Stored data:
——————————

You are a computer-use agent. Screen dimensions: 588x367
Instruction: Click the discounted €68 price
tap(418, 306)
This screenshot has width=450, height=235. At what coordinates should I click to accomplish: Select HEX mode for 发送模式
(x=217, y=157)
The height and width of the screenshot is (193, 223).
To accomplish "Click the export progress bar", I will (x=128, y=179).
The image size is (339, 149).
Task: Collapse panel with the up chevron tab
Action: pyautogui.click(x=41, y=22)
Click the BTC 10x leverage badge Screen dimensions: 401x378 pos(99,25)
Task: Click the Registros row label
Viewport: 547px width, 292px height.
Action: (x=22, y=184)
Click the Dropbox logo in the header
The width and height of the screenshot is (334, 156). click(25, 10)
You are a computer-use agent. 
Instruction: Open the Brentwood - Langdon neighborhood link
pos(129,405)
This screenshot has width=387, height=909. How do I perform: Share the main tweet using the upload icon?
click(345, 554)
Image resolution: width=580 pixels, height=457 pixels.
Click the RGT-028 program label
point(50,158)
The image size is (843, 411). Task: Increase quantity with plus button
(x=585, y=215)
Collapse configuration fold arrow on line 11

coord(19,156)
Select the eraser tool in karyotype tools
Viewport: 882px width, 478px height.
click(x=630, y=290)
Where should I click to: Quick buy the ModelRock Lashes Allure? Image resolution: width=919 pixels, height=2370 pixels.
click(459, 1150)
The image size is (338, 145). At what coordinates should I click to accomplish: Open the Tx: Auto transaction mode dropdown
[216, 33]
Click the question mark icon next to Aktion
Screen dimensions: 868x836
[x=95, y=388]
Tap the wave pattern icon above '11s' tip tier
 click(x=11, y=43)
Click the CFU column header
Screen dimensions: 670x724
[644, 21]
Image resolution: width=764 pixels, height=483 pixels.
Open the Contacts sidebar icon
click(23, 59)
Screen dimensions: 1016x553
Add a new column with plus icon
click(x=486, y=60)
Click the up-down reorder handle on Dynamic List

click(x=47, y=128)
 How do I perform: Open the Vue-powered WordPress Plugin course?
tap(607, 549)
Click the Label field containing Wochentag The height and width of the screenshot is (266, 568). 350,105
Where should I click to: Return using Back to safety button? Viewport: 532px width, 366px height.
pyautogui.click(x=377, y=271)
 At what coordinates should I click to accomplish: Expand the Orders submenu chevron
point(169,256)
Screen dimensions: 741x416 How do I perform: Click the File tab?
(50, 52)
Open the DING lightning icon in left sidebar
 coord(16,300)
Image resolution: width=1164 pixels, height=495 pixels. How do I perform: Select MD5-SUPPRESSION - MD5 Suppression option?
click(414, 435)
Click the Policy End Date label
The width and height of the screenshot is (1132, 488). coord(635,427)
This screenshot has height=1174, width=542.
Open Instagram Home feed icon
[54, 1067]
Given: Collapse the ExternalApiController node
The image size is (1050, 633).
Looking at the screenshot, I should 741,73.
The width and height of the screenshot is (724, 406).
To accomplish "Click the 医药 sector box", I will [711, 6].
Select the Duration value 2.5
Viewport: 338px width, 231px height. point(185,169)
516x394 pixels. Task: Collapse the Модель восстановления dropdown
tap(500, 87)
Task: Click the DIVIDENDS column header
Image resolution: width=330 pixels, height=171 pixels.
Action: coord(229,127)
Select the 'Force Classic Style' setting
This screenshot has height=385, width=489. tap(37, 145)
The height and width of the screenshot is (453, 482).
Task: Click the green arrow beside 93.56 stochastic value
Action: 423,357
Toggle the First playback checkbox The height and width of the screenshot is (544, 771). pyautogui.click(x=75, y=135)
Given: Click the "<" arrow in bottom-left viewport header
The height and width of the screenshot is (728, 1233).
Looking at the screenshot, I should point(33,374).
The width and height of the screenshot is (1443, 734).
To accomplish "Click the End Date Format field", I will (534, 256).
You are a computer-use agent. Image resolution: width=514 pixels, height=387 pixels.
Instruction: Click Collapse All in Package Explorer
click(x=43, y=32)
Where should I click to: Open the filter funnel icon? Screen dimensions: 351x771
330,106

——————————

Exercise details: Retype the entries. Every line must match exactly.

Output of the task:
You are a computer-use agent. Screen dimensions: 588x367
Instruction: Click the discounted €68 price
tap(418, 306)
This screenshot has width=450, height=235. At what coordinates should I click to accomplish: Select HEX mode for 发送模式
(x=217, y=157)
The height and width of the screenshot is (193, 223).
To accomplish "Click the export progress bar", I will (x=128, y=179).
The image size is (339, 149).
Task: Collapse panel with the up chevron tab
Action: pyautogui.click(x=41, y=22)
Click the BTC 10x leverage badge Screen dimensions: 401x378 pos(99,25)
Task: Click the Registros row label
Viewport: 547px width, 292px height.
Action: (x=22, y=184)
Click the Dropbox logo in the header
The width and height of the screenshot is (334, 156). click(25, 10)
You are a computer-use agent. 
Instruction: Open the Brentwood - Langdon neighborhood link
pos(129,405)
This screenshot has width=387, height=909. How do I perform: Share the main tweet using the upload icon?
click(345, 554)
Image resolution: width=580 pixels, height=457 pixels.
Click the RGT-028 program label
point(50,158)
The image size is (843, 411). Task: Increase quantity with plus button
(x=585, y=215)
Collapse configuration fold arrow on line 11

coord(19,156)
Select the eraser tool in karyotype tools
Viewport: 882px width, 478px height.
click(x=630, y=290)
Where should I click to: Quick buy the ModelRock Lashes Allure? Image resolution: width=919 pixels, height=2370 pixels.
click(459, 1150)
The image size is (338, 145). At what coordinates should I click to accomplish: Open the Tx: Auto transaction mode dropdown
[216, 33]
Click the question mark icon next to Aktion
Screen dimensions: 868x836
[x=95, y=388]
Tap the wave pattern icon above '11s' tip tier
 click(x=11, y=43)
Click the CFU column header
Screen dimensions: 670x724
[644, 21]
Image resolution: width=764 pixels, height=483 pixels.
Open the Contacts sidebar icon
click(23, 59)
Screen dimensions: 1016x553
Add a new column with plus icon
click(x=486, y=60)
Click the up-down reorder handle on Dynamic List

click(x=47, y=128)
 How do I perform: Open the Vue-powered WordPress Plugin course?
tap(607, 549)
Click the Label field containing Wochentag The height and width of the screenshot is (266, 568). 350,105
Where should I click to: Return using Back to safety button? Viewport: 532px width, 366px height.
pyautogui.click(x=377, y=271)
 At what coordinates should I click to accomplish: Expand the Orders submenu chevron
point(169,256)
Screen dimensions: 741x416 How do I perform: Click the File tab?
(50, 52)
Open the DING lightning icon in left sidebar
 coord(16,300)
Image resolution: width=1164 pixels, height=495 pixels. How do I perform: Select MD5-SUPPRESSION - MD5 Suppression option?
click(414, 435)
Click the Policy End Date label
The width and height of the screenshot is (1132, 488). coord(635,427)
This screenshot has height=1174, width=542.
Open Instagram Home feed icon
[54, 1067]
Given: Collapse the ExternalApiController node
The image size is (1050, 633).
Looking at the screenshot, I should 741,73.
The width and height of the screenshot is (724, 406).
To accomplish "Click the 医药 sector box", I will [711, 6].
Select the Duration value 2.5
Viewport: 338px width, 231px height. point(185,169)
516x394 pixels. Task: Collapse the Модель восстановления dropdown
tap(500, 87)
Task: Click the DIVIDENDS column header
Image resolution: width=330 pixels, height=171 pixels.
Action: coord(229,127)
Select the 'Force Classic Style' setting
This screenshot has height=385, width=489. tap(37, 145)
The height and width of the screenshot is (453, 482).
Task: Click the green arrow beside 93.56 stochastic value
Action: 423,357
Toggle the First playback checkbox The height and width of the screenshot is (544, 771). pyautogui.click(x=75, y=135)
Given: Click the "<" arrow in bottom-left viewport header
The height and width of the screenshot is (728, 1233).
Looking at the screenshot, I should point(33,374).
The width and height of the screenshot is (1443, 734).
To accomplish "Click the End Date Format field", I will (534, 256).
You are a computer-use agent. Image resolution: width=514 pixels, height=387 pixels.
Instruction: Click Collapse All in Package Explorer
click(x=43, y=32)
Where should I click to: Open the filter funnel icon? Screen dimensions: 351x771
330,106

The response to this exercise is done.